■ Written problem
Rewrite the data below as a numbered list, starting at the line that contains "How do I perform: Open" and running through the end of the data, with blank lines omitted. Leave the pictures out of the list.

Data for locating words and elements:
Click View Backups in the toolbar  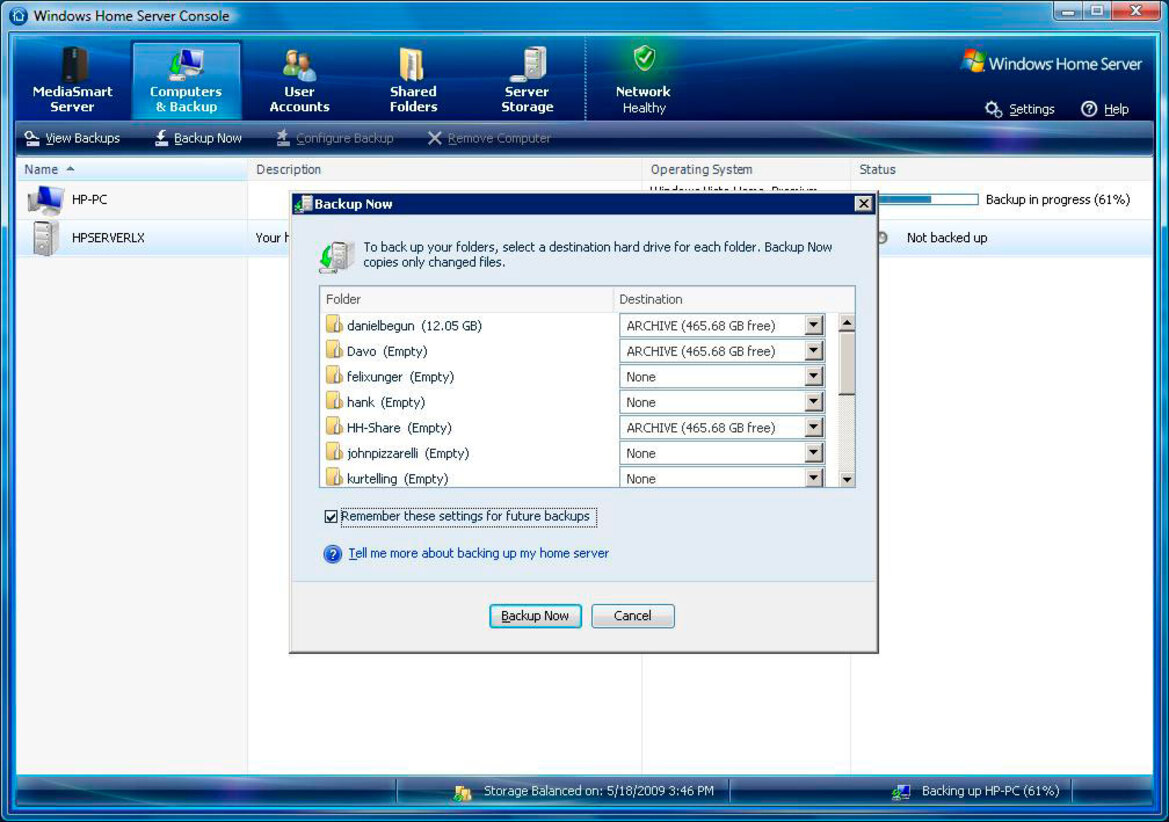tap(72, 138)
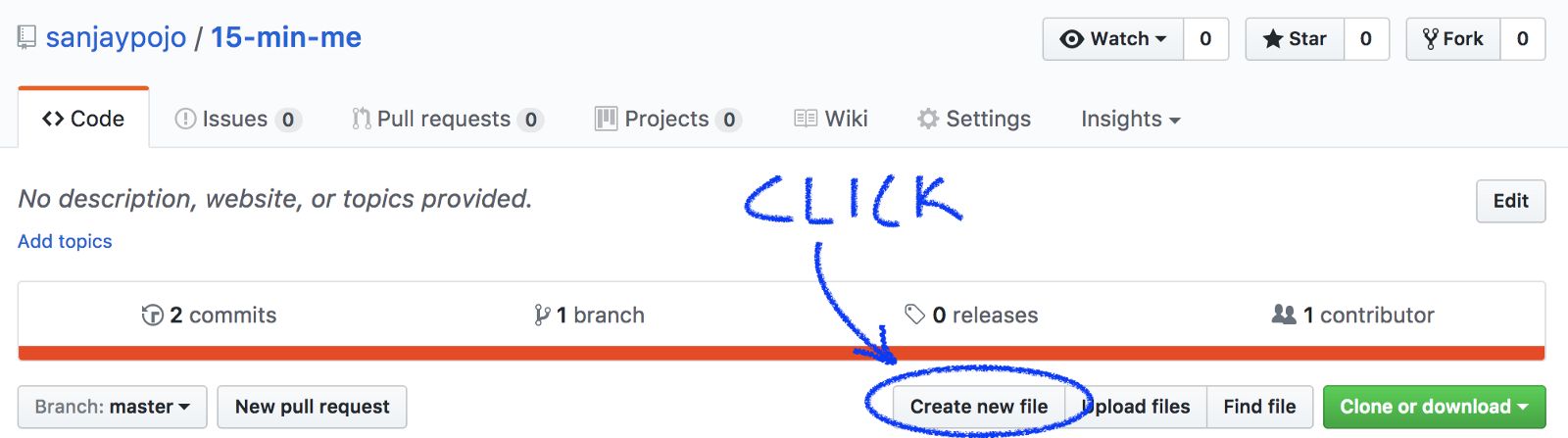
Task: Click the orange language color bar
Action: click(781, 353)
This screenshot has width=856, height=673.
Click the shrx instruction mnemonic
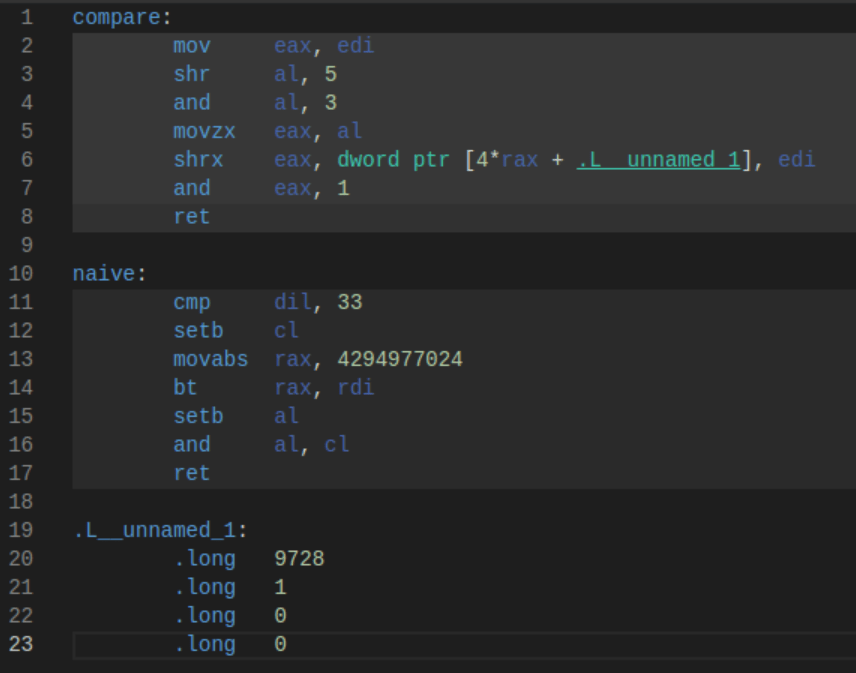pos(198,160)
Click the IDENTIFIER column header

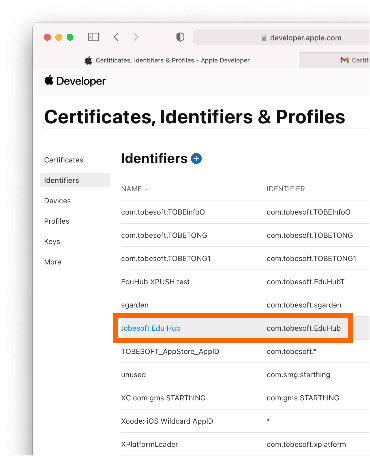tap(286, 189)
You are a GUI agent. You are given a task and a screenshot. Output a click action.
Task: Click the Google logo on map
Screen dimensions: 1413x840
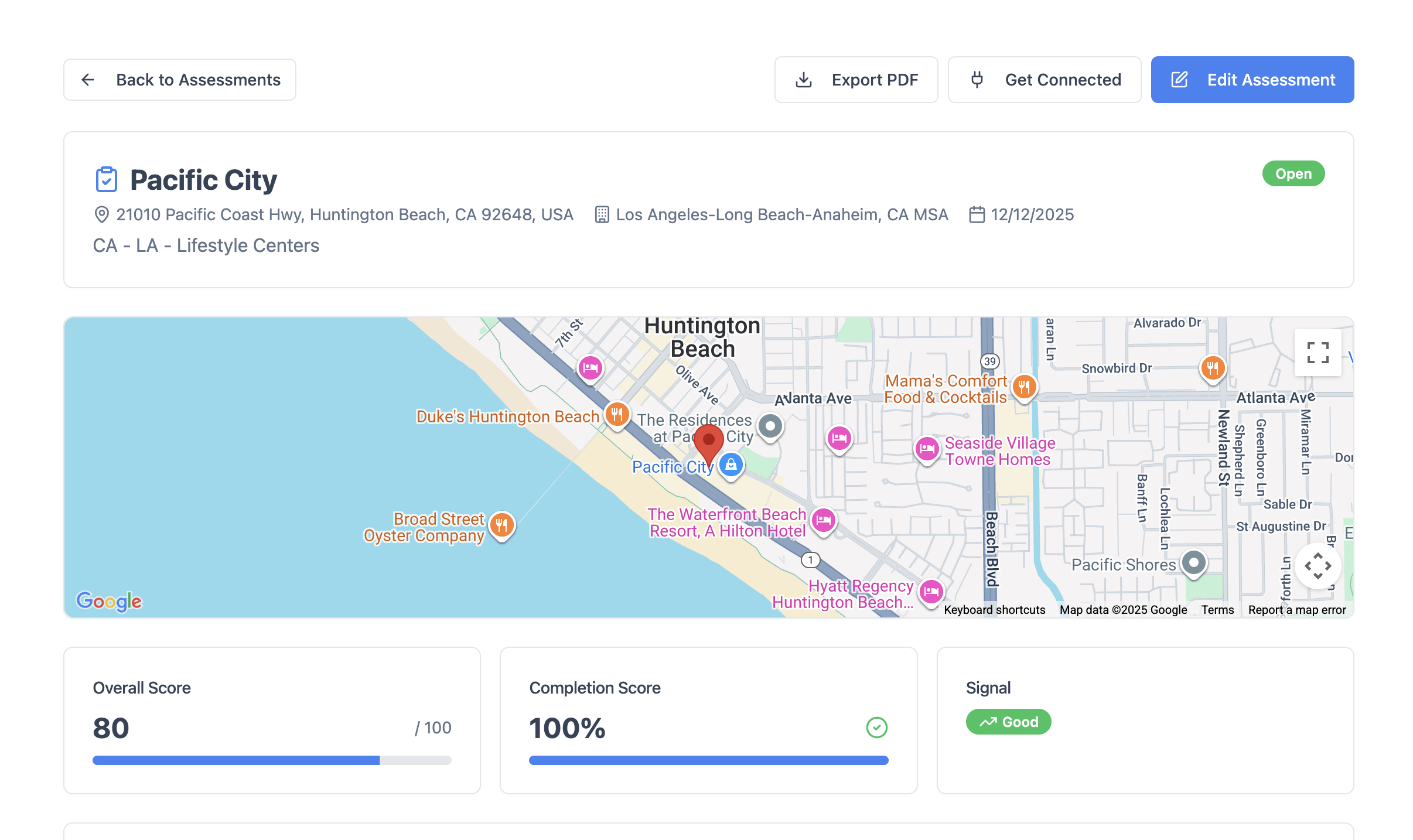110,601
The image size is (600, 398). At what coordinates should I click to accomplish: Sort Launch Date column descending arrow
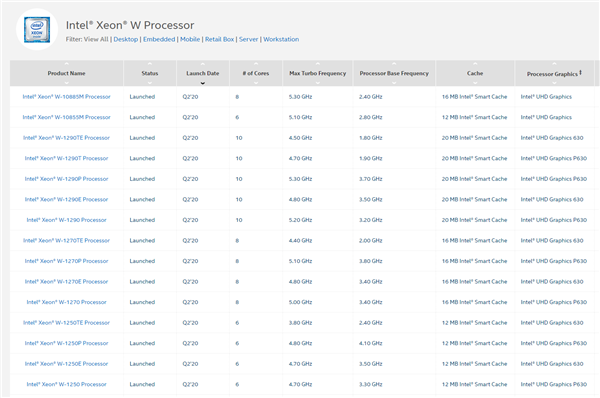(x=203, y=83)
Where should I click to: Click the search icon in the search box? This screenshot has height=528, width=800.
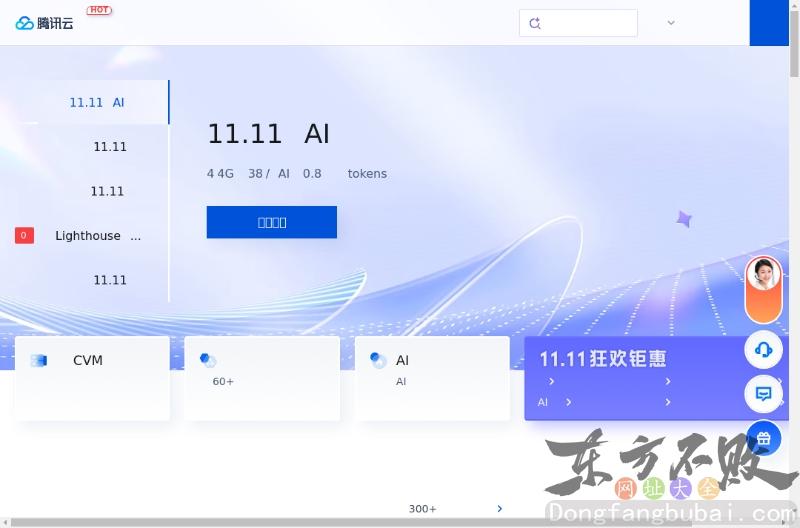535,23
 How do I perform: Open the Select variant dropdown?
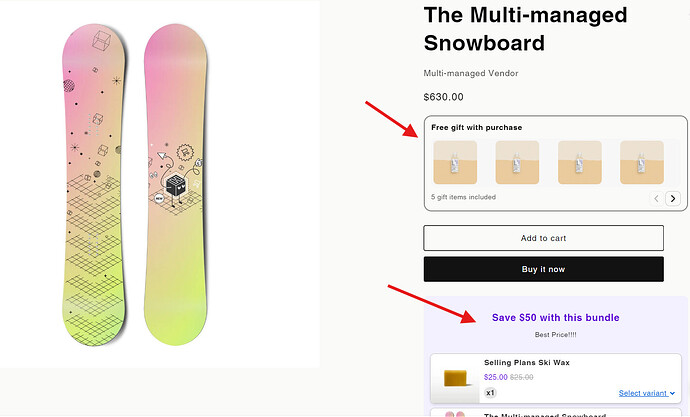[647, 393]
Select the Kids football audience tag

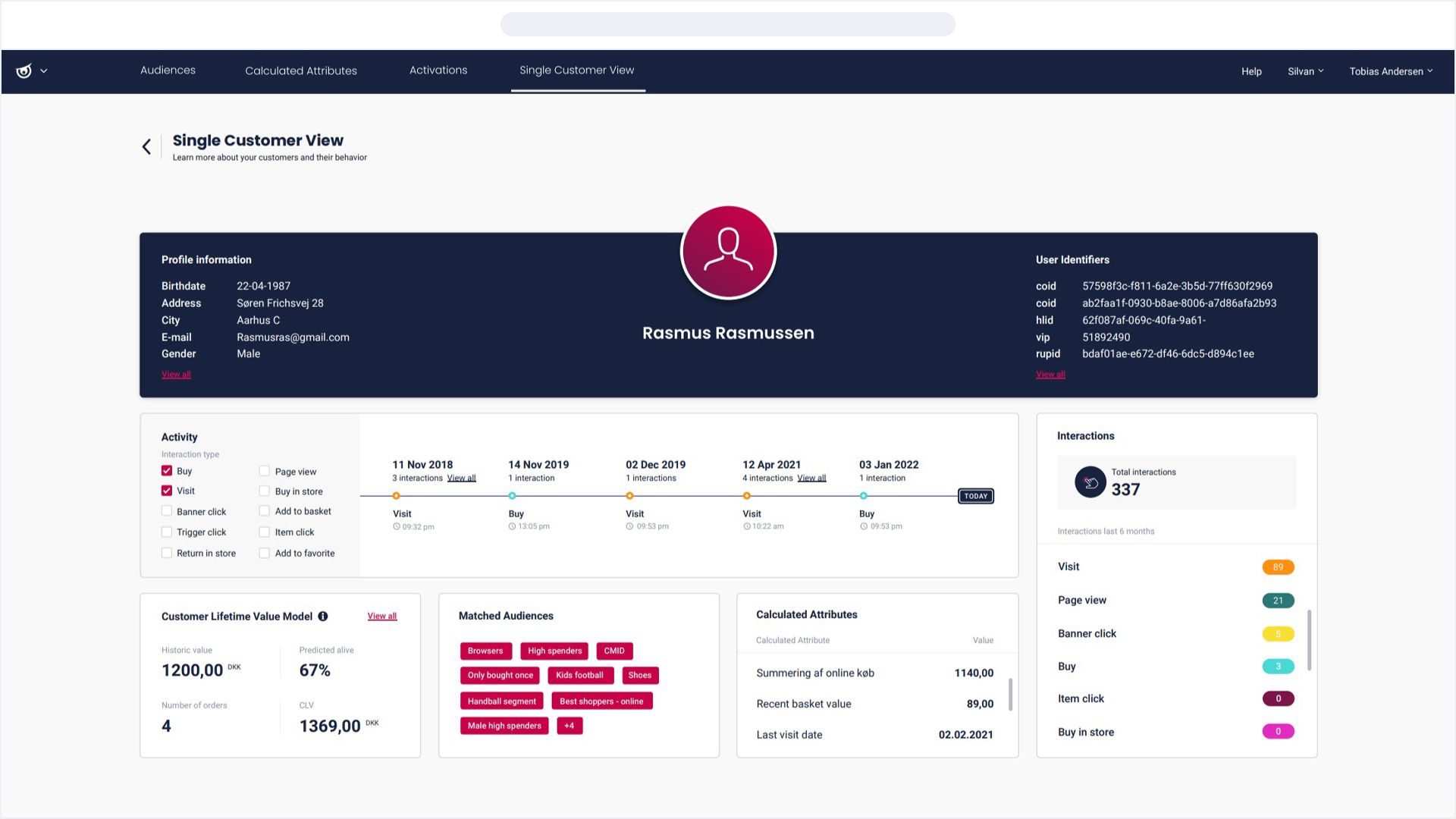coord(580,675)
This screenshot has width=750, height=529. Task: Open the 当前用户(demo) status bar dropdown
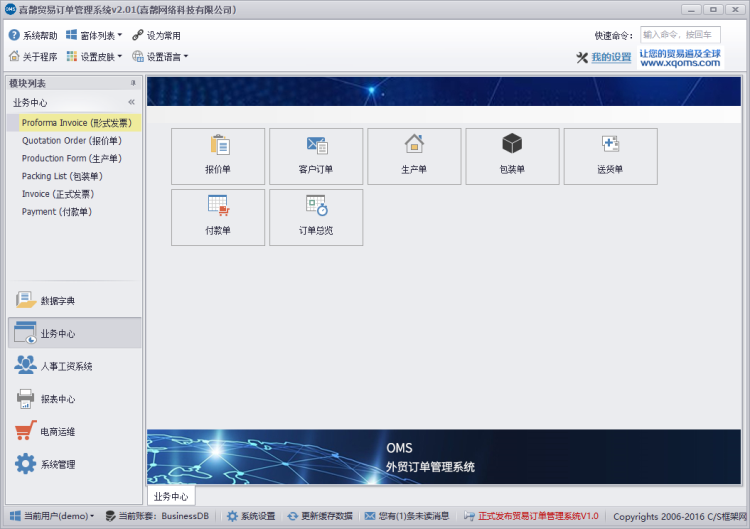[x=52, y=516]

■ Task solution
1.  How do I perform: Open the Select variant dropdown?
2. [647, 393]
3. Select the Kids football audience tag
4. coord(580,675)
5. This screenshot has width=750, height=529. Task: Open the 当前用户(demo) status bar dropdown
6. [x=52, y=516]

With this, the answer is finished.